2005 E. Guigal Crozes-Hermitage
I realized when I was in a wine shop trying to figure out what to pair with beef short ribs that still had enough acidity to cut through the fat that I hadn’t really had many Rhone wines lately. First of all, in recent years they have become unforgivably pricey. Secondly, I have tended to move toward Italian reds when possible.
What I forgot is how much I really liked a good syrah. Guigal is a rather large producer that provides wines throughout various parque insuflaveis appellations in the northern and southern Rhone valley, such as a Chateauneuf-du-Pape from the southern part of the Rhone, as well as a Tavel, known for its rosé.

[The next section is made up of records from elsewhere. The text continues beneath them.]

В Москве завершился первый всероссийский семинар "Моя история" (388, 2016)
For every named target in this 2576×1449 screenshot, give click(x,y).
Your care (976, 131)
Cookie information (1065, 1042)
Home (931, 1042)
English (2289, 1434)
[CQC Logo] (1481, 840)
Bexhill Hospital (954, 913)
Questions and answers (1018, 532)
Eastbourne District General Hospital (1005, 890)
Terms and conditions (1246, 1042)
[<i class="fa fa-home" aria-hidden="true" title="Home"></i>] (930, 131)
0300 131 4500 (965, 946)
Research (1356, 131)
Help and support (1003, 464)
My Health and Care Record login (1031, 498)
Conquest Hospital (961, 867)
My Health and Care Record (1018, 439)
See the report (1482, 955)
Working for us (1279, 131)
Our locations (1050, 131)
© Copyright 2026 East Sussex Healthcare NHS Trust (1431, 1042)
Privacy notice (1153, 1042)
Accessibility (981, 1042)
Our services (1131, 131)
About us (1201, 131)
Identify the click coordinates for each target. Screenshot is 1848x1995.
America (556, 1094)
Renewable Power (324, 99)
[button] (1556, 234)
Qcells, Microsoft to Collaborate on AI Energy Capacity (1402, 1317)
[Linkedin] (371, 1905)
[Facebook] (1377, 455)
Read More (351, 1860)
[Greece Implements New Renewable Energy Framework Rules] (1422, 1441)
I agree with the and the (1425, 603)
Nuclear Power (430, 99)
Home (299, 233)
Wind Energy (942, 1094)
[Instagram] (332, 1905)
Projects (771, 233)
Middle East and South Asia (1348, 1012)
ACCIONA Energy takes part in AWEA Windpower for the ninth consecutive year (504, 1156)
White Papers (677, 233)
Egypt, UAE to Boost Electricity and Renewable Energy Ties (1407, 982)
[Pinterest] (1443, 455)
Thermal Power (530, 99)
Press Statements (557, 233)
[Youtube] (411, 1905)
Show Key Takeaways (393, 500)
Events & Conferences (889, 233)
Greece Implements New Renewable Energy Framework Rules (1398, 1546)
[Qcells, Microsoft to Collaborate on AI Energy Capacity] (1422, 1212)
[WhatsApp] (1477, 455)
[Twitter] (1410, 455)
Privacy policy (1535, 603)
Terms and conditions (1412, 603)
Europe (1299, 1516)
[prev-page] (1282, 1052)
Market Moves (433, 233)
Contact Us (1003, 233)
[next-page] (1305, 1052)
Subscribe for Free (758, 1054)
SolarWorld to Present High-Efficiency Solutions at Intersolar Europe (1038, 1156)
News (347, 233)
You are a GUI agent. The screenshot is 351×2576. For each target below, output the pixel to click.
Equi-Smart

With a dark garnet red color and 100 percent syrah, the Crozes-Hermitage has good balance and, nice acidity, and a reasonable alcohol level of 12.5 percent. Having had eighteen months in oak and a few years of bottle age, the tannins are mellow but stand up to a heavy meat such as short ribs. From gravel sites it has a nose of cherries, followed by flavors of raspberries and black cherries, followed by a mid-palate of cumin and black pepper.
I bough this wine at Kafka on Buckingham and Halsted, though this is a widely available wine with production of 330,000 bottles. It retails for, I believe, $30.99.